Problem details
Report every line in the entries below that contains the string "Select", with case counting.

Records shown
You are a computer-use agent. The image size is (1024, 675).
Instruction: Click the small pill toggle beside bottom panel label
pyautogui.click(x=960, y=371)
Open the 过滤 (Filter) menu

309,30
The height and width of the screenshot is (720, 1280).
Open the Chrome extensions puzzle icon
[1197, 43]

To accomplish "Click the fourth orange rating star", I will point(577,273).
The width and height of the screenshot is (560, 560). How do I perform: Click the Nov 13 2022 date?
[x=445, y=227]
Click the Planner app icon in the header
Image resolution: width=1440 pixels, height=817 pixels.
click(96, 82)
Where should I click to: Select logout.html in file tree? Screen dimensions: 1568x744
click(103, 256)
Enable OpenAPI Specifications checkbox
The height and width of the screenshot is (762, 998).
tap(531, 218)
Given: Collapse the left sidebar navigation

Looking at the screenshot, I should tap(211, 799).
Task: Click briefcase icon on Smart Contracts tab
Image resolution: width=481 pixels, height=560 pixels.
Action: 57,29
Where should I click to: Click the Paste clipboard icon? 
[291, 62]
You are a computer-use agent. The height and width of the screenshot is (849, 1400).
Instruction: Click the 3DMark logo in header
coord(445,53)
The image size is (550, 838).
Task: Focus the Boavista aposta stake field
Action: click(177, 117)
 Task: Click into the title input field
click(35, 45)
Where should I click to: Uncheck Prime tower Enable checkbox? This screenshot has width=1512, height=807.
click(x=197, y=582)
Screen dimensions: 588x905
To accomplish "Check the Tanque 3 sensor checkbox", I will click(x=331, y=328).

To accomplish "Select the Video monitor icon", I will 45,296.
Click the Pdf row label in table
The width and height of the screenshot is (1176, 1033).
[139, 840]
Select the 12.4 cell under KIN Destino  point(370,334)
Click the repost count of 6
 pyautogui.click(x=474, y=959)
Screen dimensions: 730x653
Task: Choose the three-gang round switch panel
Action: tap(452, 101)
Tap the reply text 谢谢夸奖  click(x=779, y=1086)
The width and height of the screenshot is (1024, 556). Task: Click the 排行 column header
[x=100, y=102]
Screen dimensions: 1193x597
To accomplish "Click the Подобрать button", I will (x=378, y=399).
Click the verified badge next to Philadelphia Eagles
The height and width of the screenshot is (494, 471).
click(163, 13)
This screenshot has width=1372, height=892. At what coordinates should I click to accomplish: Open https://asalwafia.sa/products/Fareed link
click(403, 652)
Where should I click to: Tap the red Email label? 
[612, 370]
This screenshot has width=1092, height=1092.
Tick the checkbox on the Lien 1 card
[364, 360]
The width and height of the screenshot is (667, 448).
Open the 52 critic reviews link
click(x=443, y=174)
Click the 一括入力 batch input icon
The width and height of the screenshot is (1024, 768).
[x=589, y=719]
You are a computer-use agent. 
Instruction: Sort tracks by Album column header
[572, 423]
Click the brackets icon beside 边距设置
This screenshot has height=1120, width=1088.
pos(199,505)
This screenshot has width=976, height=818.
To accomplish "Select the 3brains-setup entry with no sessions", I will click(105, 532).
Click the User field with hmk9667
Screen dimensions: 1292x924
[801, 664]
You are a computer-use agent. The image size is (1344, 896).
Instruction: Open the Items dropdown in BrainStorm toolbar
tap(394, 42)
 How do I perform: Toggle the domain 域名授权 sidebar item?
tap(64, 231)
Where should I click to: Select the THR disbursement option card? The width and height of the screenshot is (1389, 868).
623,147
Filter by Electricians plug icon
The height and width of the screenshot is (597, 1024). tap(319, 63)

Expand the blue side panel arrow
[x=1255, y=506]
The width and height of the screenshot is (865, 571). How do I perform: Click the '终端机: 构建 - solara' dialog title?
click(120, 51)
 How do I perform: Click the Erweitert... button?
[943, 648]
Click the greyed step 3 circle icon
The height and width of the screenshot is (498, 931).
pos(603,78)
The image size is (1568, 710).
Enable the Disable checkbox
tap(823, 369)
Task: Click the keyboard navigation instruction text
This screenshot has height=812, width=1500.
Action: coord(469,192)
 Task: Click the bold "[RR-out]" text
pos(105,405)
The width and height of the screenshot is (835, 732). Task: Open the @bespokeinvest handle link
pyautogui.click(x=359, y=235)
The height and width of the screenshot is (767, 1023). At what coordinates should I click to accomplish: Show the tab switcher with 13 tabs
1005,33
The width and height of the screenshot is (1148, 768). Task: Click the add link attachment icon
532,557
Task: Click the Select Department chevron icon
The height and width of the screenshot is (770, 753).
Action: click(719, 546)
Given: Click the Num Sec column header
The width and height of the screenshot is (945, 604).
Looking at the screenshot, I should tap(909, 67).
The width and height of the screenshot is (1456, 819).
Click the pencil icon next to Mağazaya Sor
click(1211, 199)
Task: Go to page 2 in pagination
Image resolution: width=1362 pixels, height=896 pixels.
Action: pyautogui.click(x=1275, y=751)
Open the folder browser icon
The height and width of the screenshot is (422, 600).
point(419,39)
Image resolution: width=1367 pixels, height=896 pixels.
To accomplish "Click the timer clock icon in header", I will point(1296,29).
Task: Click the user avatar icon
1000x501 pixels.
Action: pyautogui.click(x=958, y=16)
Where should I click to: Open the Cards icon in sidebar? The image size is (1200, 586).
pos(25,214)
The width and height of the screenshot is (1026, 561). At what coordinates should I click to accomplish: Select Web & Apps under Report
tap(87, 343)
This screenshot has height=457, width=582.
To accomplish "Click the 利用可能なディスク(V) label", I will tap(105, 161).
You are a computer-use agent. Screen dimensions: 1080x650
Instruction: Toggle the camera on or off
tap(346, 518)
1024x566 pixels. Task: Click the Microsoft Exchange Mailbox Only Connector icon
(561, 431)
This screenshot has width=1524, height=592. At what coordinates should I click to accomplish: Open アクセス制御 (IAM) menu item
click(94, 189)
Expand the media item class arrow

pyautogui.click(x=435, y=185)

The output
Where should I click to: Select logout.html in file tree? Screen dimensions: 1568x744
To accomplish "Select the Video monitor icon", I will 45,296.
Select the 12.4 cell under KIN Destino  point(370,334)
To accomplish "Select the 3brains-setup entry with no sessions", I will click(105, 532).
Where should I click to: Select the THR disbursement option card? The width and height of the screenshot is (1389, 868).
Task: Click the Select Department chevron icon
The width and height of the screenshot is (1026, 561). At what coordinates should I click to accomplish: Select Web & Apps under Report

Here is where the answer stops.